AKU mengamatinya saat dia berjalan, penuh gaya. Dia adalah seorang pria muda; tampak sombong, cuek, dan tidak bertanggung jawab. Dia tidak peduli berapa lama benda itu melolong: beberapa menit, berjam-jam, sehari, atau bahkan berhari-hari. Aku melihat pakaiannya. Dia mengenakan celana chino biru dan jas olahraga putih. Dalamannya kemeja kotak-kotak. Dia berhenti sejenak, mencari gantungan kuncinya. Aku keluar dari tempat persembunyianku dan kutodongkan pistol ke arahnya.
“Diam kau!” Perintahku.
Dia menatapku, berkedip kaget. Tangannya gemetar. Gantungan kuncinya jatuh ke tanah. Aku menekan ujung pistol ke pelipisnya.
“Ambil, cepat!”
“Dengar, kawan, tolonglah…”
“Diam! Dan matikan mobilmu!”
Dia membungkuk, dan melakukan apa yang aku perintahkan. Aku perhatikan dia memejamkan matanya. Dia mungkin sedang berdoa.
Dia menekan tombol yang salah. Alarm terus berbunyi. Aku mengambil pistol pada larasnya dan memukul kepalanya dengan gagangnya. Dia terjatuh ke belakang sambil mengerang kesakitan. Dia sedang mabuk dan juga ketakutan. Orang bodoh yang malang.
Aku mengambil gantungan kunci dan menghentikan keributan itu sendiri.
“Sekarang kau buka pintunya,” kataku padanya, “dan jangan meraba-raba lagi.”

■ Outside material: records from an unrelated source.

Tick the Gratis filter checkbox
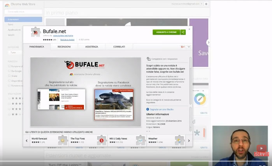 10,76
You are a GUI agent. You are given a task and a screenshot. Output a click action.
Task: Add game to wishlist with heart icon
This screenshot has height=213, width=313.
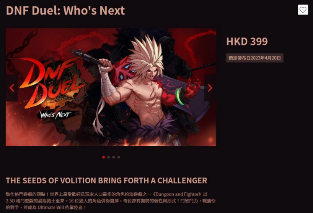303,10
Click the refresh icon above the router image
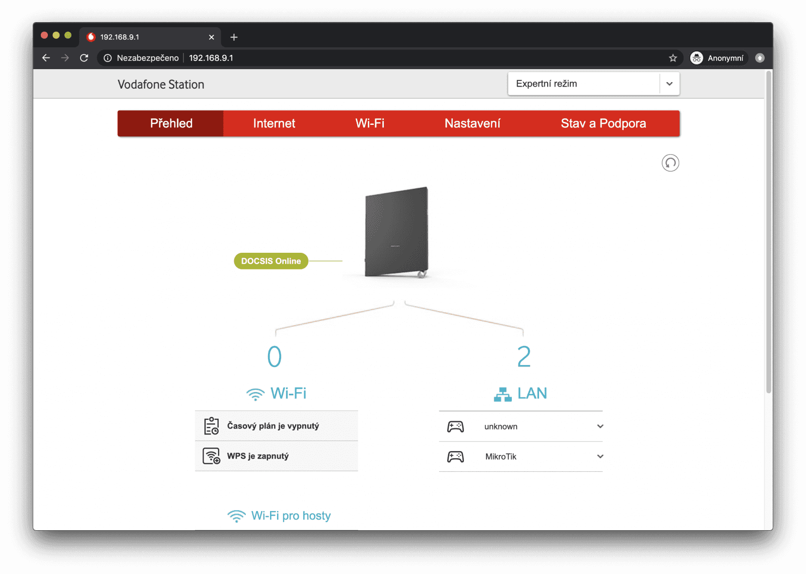The height and width of the screenshot is (574, 806). (670, 163)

Dia mengangguk dan menggumamkan sesuatu yang tidak aku pahami. Aku berpikir bahwa postur tubuhku seharusnya mencerminkan tekad yang kuat. Sebutlah semacam keyakinan moral. Pria itu tidak mencoba menawariku uang, atau mengeluarkan dompetnya atau melakukan hal-hal bodoh lainnya yang mungkin diharapkan dari seorang pria dalam situasi seperti ini. Hal ini membuatku sangat percaya diri.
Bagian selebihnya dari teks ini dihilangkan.